(Data excerpts)
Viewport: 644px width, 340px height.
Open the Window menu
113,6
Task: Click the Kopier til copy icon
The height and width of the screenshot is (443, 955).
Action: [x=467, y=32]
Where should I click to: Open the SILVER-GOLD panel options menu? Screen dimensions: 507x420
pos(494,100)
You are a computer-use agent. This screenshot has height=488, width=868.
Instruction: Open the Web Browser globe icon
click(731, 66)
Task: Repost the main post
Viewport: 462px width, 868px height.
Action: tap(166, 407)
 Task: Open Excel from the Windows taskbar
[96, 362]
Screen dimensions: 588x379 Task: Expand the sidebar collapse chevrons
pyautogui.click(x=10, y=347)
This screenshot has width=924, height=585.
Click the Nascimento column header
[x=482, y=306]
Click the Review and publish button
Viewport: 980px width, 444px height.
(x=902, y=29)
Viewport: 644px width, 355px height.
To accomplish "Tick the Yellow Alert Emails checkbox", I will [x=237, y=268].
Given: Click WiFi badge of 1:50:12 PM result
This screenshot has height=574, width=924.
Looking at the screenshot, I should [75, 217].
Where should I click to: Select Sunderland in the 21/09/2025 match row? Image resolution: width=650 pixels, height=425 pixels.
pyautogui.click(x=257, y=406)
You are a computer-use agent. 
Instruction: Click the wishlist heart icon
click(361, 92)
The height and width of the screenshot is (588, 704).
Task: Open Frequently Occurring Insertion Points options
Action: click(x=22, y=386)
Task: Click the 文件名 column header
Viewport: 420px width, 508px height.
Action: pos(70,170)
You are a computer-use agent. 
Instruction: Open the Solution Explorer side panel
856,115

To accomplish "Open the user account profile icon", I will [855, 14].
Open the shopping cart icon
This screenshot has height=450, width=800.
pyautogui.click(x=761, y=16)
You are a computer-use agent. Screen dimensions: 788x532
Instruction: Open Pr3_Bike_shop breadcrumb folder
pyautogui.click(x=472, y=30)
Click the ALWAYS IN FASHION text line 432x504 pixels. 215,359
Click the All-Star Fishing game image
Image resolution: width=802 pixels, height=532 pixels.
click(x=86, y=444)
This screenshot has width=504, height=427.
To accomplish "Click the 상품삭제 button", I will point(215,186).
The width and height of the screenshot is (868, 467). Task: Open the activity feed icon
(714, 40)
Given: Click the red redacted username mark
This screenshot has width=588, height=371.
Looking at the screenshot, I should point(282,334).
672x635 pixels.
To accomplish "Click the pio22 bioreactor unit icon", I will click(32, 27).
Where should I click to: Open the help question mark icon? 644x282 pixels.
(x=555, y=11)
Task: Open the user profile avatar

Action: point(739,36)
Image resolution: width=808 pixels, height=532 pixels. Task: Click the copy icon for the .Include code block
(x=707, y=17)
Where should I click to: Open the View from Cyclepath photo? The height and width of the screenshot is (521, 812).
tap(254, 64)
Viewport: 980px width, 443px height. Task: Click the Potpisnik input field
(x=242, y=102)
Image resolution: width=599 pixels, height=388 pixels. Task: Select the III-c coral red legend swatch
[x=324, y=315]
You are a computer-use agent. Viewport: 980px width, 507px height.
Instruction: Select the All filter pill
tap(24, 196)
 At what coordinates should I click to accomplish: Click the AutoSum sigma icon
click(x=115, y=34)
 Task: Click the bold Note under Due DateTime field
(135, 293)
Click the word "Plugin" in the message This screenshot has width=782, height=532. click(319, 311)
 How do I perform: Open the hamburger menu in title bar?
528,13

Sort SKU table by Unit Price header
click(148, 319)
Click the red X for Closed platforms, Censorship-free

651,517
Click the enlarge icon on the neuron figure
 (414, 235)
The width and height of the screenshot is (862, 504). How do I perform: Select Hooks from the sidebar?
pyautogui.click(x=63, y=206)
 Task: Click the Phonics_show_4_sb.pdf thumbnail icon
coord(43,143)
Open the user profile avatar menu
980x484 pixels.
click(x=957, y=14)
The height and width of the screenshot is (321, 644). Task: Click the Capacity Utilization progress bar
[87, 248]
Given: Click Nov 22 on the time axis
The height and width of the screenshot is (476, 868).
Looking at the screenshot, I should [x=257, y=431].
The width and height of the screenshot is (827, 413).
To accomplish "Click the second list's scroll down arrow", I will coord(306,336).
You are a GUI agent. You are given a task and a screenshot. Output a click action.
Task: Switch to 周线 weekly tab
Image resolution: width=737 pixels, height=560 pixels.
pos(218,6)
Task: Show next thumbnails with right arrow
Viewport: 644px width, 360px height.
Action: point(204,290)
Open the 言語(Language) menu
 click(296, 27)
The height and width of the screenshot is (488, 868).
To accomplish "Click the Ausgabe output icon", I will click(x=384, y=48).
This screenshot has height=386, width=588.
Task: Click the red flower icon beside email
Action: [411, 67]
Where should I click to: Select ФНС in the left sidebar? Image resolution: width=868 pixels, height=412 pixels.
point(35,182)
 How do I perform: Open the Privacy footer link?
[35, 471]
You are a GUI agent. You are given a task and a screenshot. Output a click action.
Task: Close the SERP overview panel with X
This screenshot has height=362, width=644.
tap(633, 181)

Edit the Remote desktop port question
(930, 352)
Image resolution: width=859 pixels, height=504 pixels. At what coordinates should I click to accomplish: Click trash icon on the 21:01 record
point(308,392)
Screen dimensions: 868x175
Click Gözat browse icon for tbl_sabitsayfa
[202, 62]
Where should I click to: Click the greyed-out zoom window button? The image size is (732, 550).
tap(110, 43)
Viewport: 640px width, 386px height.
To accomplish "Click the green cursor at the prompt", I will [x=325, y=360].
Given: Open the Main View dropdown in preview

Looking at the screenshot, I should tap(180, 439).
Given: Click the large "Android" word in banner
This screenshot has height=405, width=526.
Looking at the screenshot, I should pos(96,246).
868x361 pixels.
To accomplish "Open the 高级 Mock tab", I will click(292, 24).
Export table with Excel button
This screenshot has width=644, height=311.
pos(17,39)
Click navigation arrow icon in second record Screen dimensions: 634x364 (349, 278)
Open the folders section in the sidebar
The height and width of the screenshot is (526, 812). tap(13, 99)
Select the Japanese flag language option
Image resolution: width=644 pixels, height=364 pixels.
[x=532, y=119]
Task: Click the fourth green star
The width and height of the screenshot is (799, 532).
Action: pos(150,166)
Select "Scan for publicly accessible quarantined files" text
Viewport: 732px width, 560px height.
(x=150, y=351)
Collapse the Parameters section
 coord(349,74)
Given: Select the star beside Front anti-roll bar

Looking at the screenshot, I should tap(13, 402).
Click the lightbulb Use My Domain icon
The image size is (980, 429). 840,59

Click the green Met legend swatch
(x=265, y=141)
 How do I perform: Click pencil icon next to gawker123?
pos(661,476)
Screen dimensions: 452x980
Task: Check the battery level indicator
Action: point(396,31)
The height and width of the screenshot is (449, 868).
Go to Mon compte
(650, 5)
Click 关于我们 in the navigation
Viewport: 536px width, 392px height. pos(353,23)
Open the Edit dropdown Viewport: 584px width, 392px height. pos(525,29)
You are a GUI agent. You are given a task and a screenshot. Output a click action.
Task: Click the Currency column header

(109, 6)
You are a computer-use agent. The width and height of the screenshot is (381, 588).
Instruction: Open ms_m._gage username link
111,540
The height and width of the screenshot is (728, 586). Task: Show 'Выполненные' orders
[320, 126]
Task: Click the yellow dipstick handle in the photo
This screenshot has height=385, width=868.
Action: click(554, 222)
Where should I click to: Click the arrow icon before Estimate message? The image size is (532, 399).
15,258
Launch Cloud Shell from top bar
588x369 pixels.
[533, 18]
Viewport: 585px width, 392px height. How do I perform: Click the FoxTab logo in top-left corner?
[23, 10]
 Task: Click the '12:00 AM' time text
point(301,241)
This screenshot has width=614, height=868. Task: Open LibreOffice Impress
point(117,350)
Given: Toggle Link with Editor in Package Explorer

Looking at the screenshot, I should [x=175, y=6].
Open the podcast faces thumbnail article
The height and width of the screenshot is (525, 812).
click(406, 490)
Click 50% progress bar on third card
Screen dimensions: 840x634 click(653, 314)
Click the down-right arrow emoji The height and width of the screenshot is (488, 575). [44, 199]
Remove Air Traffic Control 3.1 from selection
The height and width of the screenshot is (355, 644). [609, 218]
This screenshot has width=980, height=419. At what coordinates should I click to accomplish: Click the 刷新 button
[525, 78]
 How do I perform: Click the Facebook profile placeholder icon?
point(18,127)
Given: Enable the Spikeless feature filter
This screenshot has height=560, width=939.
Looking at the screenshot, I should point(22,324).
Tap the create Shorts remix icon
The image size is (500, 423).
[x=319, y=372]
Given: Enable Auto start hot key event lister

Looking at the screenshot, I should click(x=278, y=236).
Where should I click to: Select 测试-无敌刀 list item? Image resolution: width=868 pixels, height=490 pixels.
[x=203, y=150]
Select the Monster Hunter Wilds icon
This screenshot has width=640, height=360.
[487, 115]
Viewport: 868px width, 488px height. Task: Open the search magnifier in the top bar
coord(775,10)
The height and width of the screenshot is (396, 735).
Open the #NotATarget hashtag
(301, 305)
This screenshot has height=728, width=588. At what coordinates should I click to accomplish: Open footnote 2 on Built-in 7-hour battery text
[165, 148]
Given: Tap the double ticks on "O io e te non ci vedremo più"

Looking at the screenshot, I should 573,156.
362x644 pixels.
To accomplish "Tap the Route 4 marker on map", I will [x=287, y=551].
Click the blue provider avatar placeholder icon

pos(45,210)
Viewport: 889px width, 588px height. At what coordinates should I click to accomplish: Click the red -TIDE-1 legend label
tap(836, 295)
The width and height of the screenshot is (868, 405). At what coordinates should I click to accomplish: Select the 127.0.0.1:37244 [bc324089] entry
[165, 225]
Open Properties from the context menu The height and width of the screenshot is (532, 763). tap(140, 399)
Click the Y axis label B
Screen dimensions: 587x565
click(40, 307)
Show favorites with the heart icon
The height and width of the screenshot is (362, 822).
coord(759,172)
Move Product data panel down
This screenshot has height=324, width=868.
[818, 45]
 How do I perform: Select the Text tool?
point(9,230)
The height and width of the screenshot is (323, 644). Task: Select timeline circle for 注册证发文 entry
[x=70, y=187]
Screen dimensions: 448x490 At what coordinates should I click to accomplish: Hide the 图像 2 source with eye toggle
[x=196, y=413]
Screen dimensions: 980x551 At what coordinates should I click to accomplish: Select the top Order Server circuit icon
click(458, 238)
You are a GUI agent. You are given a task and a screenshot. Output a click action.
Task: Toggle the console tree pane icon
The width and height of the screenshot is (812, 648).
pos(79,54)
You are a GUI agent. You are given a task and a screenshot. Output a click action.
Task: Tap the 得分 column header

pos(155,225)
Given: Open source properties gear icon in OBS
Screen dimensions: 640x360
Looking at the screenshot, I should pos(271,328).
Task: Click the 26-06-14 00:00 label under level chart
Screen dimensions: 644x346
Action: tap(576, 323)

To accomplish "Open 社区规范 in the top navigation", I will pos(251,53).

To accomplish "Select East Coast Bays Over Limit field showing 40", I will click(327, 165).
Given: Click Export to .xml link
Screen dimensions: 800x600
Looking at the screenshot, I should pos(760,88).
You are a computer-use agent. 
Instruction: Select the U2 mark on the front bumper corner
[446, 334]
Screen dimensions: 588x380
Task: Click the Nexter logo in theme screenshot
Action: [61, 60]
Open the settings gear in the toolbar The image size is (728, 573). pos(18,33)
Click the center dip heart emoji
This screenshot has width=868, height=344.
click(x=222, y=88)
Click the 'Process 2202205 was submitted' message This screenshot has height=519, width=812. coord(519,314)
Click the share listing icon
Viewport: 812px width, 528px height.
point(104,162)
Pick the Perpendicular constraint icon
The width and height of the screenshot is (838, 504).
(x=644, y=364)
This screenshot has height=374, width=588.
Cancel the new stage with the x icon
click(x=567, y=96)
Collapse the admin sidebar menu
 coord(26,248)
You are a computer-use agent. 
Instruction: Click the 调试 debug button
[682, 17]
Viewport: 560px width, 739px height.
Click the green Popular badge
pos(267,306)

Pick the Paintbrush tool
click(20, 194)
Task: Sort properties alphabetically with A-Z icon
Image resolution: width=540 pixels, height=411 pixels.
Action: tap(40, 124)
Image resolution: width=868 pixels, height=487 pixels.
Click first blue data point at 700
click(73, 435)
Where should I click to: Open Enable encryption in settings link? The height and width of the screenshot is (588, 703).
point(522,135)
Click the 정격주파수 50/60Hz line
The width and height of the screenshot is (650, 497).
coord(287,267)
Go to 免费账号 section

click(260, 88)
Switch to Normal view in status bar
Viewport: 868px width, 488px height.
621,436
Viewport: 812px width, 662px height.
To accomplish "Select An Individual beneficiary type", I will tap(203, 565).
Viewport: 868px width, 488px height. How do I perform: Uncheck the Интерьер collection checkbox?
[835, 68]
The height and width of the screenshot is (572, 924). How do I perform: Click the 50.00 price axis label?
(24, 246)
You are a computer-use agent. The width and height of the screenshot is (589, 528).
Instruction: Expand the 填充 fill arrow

■ ASSIGNED TASK
Across the entries, work out how many lines hold the word "second". Reply with that number only.

■ SOLUTION TO THIS EXERCISE
2